Et puis, le choc, à la sortie d'un virage, des forêts de pins aux troncs droits comme des I, plantés sur un plateau comme sur la tête de la chanteuse des années 80 Desirless. Des forêts entières de chênes zéens, cousins du chênes rouvre français, s'étalent à perte de vue.
Tel un bousier dévalant une pente, poussant devant lui son trésor, la route vous amène à Tabarka. En moins de 30 minutes on passe de 1.300 mètres d'altitude au niveau de la mer. Tabarka et ses plages de sable fin à perte de vue. Une nouvelle zone touristique en voie de développement. Son fort veille sur la ville, ses pêcheurs des îles Galites, petit archipel volcanique, idéal pour les amateurs de plongée, sont peuplées de pêcheurs de langoustes et de quelques viticulteurs.

L'Ancienne base militaire française

La P17 louvoie encore dans la montagne puis aborde de longues et larges plaines agricoles où l'on cultive le blé et les olives. Zone des oueds généreux contrôlés par des barrages. On longe le lac Ichkeul qui s'étale paisiblement sur 120 km2. Il est constitué, en alternance d'eau douce et d'eau salée car il communique en permanence avec le lac de Bizerte et la Méditerranée par le canal de Tinja. Chaque année le parc naturel est le rendez-vous de millions de canards siffleurs, d'oies et de sarcelles ainsi que des flamands, hérons, goélands et foulques.

Enfin, Bizerte. L'ancienne base militaire française mérite mieux que l'indifférence des touristes. Il faut se laisser porter par ses pas vers le petit port de pêche, où l'on croise quelques barques aux voiles latines. Enserrés par une haute muraille, la médina et son fort vous invitent à vous perdre dans le dédale de ses rues étroites et fraîches. Dans la torpeur d'un après-midi caniculaire, on trouve toujours un Bizertin pour nous ramener à notre point de départ ou pour le moins nous donner des indications, pas toujours très précises, mais dispensées de très bon cœur et finalement largement suffisantes. Se perdre c'est rencontrer un autre monde que le sien, l'occasion d'échanges et pourquoi pas de fraternisation.

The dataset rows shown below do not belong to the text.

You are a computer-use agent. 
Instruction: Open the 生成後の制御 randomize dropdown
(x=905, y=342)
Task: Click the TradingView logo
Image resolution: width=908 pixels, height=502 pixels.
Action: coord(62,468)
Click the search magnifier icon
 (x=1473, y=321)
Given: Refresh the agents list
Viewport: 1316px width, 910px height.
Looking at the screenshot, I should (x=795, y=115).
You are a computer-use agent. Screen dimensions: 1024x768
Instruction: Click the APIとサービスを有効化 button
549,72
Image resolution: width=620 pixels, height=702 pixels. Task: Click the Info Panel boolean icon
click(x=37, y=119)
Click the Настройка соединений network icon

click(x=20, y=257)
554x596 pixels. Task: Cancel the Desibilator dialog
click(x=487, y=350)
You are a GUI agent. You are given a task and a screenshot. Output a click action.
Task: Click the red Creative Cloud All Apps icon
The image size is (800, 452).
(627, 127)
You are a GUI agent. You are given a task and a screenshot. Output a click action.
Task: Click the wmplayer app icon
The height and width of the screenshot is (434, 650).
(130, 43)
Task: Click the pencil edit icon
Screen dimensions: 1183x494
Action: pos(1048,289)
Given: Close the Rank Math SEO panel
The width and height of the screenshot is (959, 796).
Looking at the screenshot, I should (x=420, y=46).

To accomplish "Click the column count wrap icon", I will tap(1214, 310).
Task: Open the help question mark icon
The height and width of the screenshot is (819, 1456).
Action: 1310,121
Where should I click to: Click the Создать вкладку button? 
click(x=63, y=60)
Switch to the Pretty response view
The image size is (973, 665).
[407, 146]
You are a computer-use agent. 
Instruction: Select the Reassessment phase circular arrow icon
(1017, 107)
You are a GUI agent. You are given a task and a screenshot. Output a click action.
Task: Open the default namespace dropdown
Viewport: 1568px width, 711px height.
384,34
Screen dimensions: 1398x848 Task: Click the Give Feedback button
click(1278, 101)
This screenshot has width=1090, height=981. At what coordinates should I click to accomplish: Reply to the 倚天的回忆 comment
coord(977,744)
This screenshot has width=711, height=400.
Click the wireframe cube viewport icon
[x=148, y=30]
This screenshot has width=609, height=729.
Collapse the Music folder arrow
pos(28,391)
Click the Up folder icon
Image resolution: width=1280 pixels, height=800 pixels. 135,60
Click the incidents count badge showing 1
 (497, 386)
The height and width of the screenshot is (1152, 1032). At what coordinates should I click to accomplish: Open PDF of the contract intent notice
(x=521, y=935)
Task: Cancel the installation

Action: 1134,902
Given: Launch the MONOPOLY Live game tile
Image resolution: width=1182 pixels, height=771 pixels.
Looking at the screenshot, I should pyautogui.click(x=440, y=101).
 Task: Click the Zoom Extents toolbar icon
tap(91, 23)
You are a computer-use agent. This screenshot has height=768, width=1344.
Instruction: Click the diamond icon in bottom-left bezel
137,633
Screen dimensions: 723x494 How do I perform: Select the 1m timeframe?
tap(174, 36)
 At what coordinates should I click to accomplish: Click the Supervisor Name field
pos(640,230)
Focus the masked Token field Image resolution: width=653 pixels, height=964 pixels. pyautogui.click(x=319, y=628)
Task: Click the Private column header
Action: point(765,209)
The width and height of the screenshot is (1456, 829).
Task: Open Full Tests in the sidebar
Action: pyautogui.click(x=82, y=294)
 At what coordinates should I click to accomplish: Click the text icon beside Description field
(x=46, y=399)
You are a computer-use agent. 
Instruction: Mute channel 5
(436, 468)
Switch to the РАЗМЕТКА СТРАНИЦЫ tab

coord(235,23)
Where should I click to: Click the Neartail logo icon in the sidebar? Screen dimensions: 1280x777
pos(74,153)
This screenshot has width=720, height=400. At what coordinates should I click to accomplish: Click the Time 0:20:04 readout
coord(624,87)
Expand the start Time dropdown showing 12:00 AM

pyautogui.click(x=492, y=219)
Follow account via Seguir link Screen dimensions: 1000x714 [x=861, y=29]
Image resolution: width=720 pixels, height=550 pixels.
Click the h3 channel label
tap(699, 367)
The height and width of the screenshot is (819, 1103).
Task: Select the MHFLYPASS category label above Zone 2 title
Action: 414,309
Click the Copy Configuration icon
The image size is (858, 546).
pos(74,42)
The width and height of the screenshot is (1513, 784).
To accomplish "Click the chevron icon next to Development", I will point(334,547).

Tout à coup, le silence s'abat sur la circulation routière, pourtant très dense. Les voitures s'arrêtent. Les chauffeurs coupent les moteurs. Les policiers saluent. Un corbillard passe, en fait un pick-up japonais, suivi par des hommes.

"C'est notre façon de montrer notre respect au mort, même si on ne le connaît pas. Pour les musulmans, la mort est une question importante. Nous n'en avons pas peur. Nous savons qu'elle est devant nous et que nous sommes tous égaux devant elle", nous raconte un passant devant notre étonnement et notre émotion. Qui sont les barbares ?

La vie reprend son cours. A l'ombre des parasols en palmiers tressés, le thé à la menthe et le café n'ont plus tout à fait la même saveur car les plages bizertines ont un charme fou, comme celle qui longe l'Hôtel Jalta sur la Corniche avec ses chambres "les pieds dans l'eau". Face à cette mer Méditerranée, sans cesse renouvelée par de lentes vagues paresseuses, jamais tout à fait la même, l'heure est à la méditation et à la rêverie.